Past climate and people
In these climatically uncertain times, its worth looking at how our ancestors responded to change. If we want to investigate this theme, arguably the best interval of time worth probing is the last 11,500 years: a period rich in archaeological remains and synonymous with the development of agriculture and the emergence of civilisation. Although it makes a lot of sense that the conditions had to be stable enough for these advances to be made, we now know that significant climatic changes took place throughout this period. If we can get a handle on what effect these had, we should get an idea of how to deal with the changes predicted for the future.
One particularly impressive study has just been reported on east Saharan archaeological sites (DOI: 10.1126/science.1130989). Looking at nearly 500 radiocarbon ages from 150 sites and comparing the results to climate reconstructions for the region, researchers have been able to show that there was very little human occupation of the Sahara at the end of the last ice age because of the extremely arid conditions. Things changed abruptly 8500 years ago when increased monsoonal rainfall caused a greening of much of the desert; prehistoric peoples rushed in to exploit the resources that suddenly became available. This rich landscape seems to have persevered for a few thousand years, but it all turned sour when the rains started to fail. 5300 years ago, the monsoon became less effective at penetrating the Sahara and the desert began to expand. The result was that many people slowly migrated south into northern Sudan, following the retreating monsoon. Migration was the key; the mantra was keep with the rains and you should be right. The Nile valley was one of the few refugees left beyond the retreating monsoon; the sudden settlement and development of the pharaohs civilization along the Nile looks like it happened when people could no longer survive the full desert conditions around 3500 years ago.

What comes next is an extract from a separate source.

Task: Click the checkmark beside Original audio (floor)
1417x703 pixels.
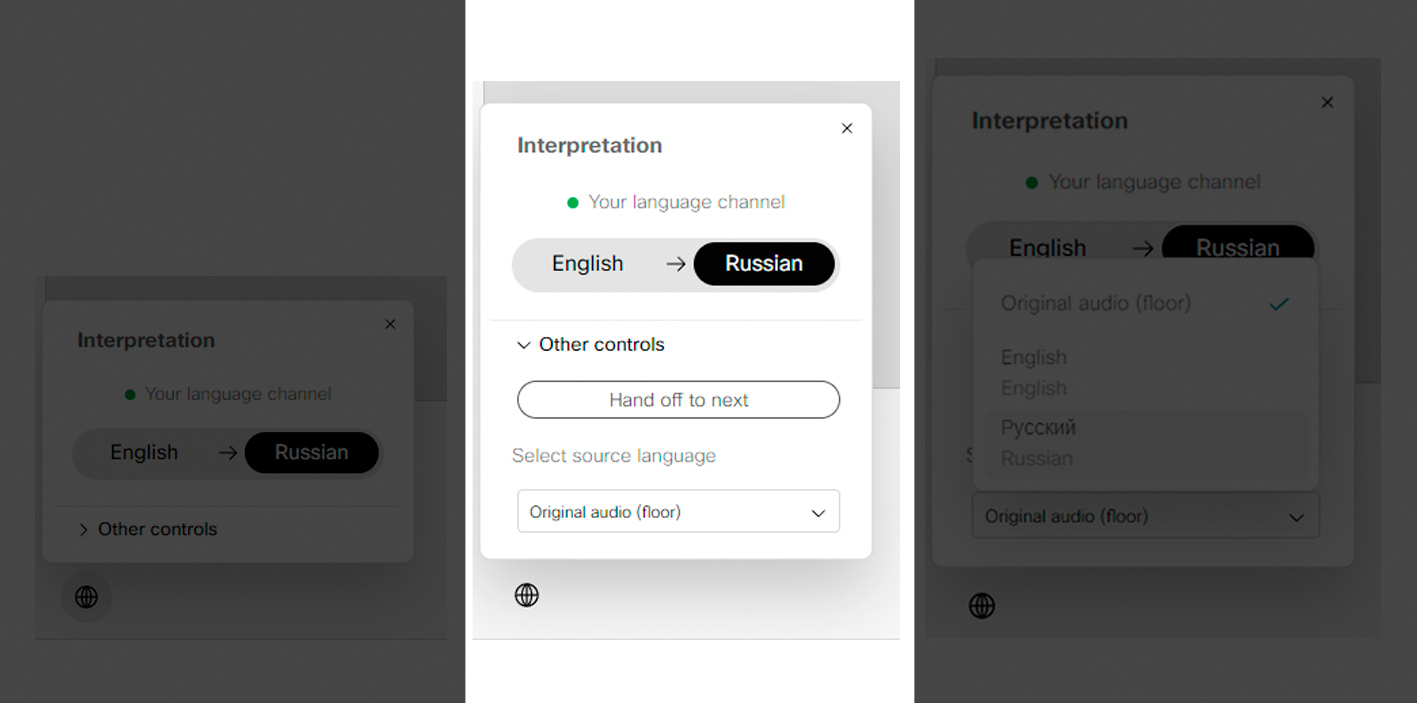Action: coord(1279,303)
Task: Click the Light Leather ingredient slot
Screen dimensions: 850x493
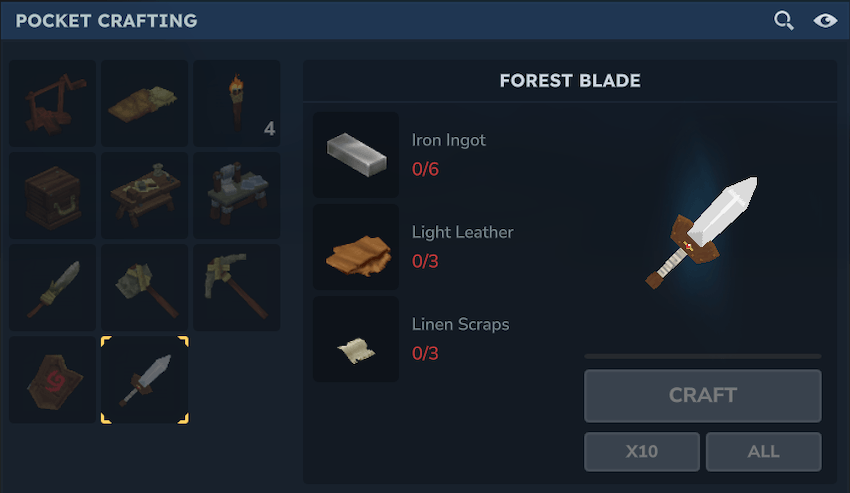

|Quarrying in the Egyptian desert|
If we go further north, we can look at an impressive reconstruction of past climate based on fossil Irish bog oaks that overlap in time and stretch back year by year for 7468 years. Over some 30 years, researchers at Queens University Belfast have done backbreaking work, extracting oaks buried in bogs across Northern Ireland. Over this time, the research group found there were curious periods when hardly any of the trees seemed to grow at all. Other times seemed to show a tree-like Utopia where even boggy environments could be colonized: the population soared. When I was in Belfast, we looked at this more closely and realized that there was a climate signal in this variability (Journal of Quaternary Science; DOI: 10.1002/jqs.927). During times of lots of trees, the climate was dry enough that they could move onto the bogs and flourish. When it got too wet and the water tables on the bogs rose, the trees died and no saplings could get established: the numbers crashed. Because of Irelands position on the western seaboard of Europe, its climate is highly sensitive to what’s happening in the North Atlantic. If the ocean sneezes, Ireland catches a cold. When the Atlantic was spluttering in the past, the trees seemed to show the land was verging on pneumonia. But if there were times in the past when the trees weren’t happy, how did the Irish people feel?
The Irish archaeological record has over 450 radiocarbon ages for forts, crannogs (homes built on artificial islands on lakes and in marshes) and settlements. We converted these ages to calendar dates so we could directly compare when the structures were being built to the climate signal preserved by the trees (Journal of Archaeological Science, DOI: 10.1016/j.jas.2005.05.014). What we found stunned us. Refuges were constructed when the climate took a dive. Almost without fail, when times got bad, people would congregate together in permanent locations, defending what little food and other resources they had.
Scenarios for climate change suggest a potentially worse future than that with which our ancestors had to contend. Will we be able to manage mass migrations of people? Can we respond more sensibly than waging war on our neighbours to steal what little they have? I hope so.
The past is the key to the future and we need all the time we can get to see it.